PROBLEM REQUIREMENTS: Answer with only the number of lines below where "agent" appears.

TASK INPUTS:

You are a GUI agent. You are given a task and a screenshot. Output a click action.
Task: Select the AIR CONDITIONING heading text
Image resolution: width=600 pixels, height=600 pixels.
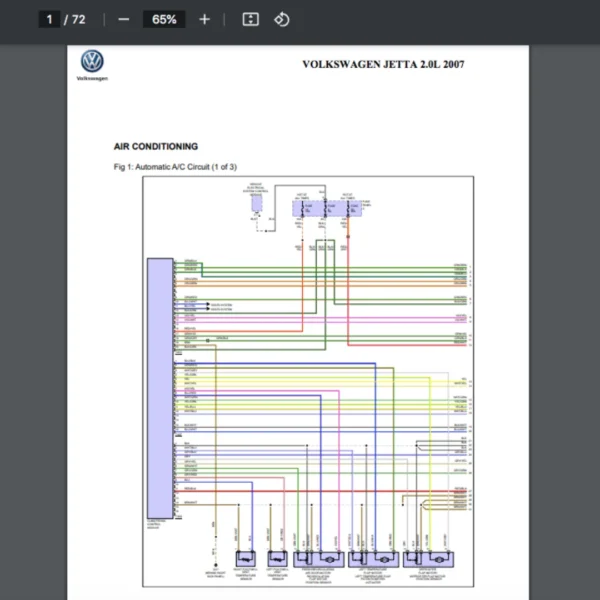coord(156,146)
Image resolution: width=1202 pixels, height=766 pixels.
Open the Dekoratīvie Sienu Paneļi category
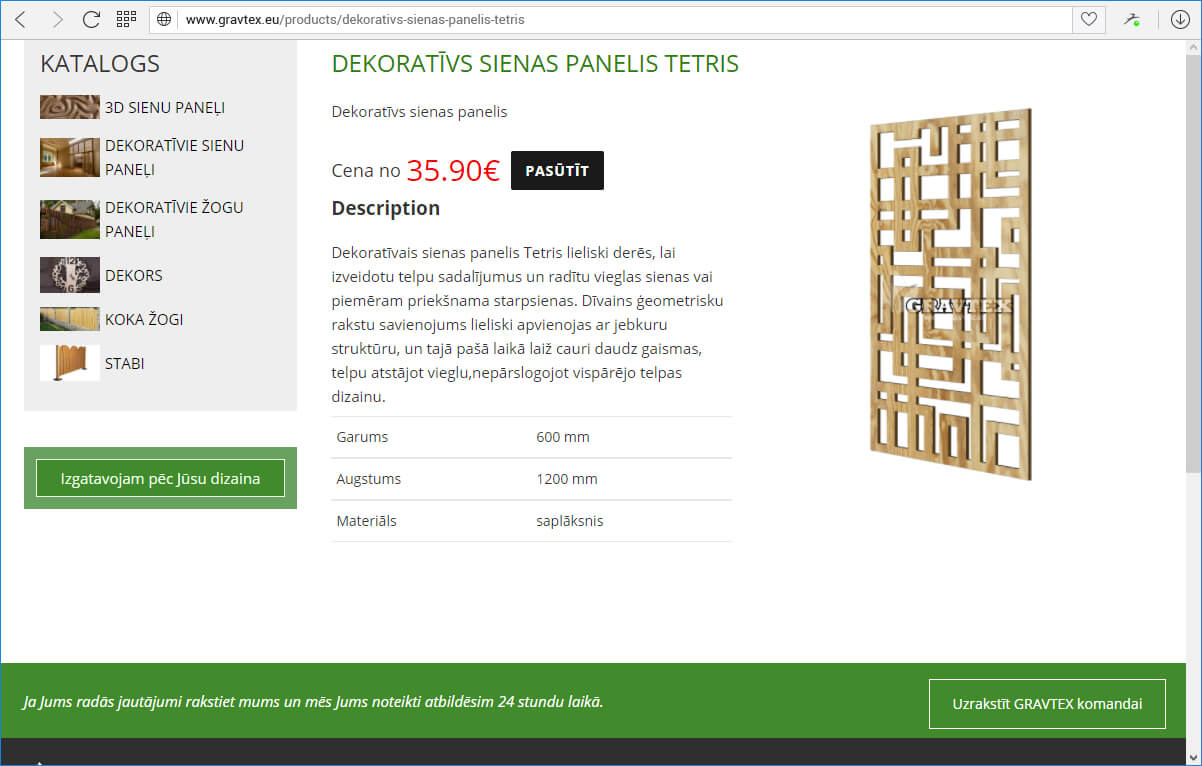coord(174,157)
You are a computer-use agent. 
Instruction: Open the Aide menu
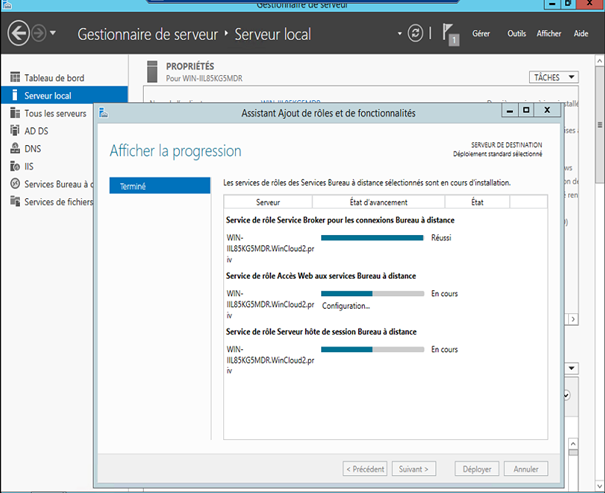[581, 34]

ANSWER TO THE EXERCISE: 2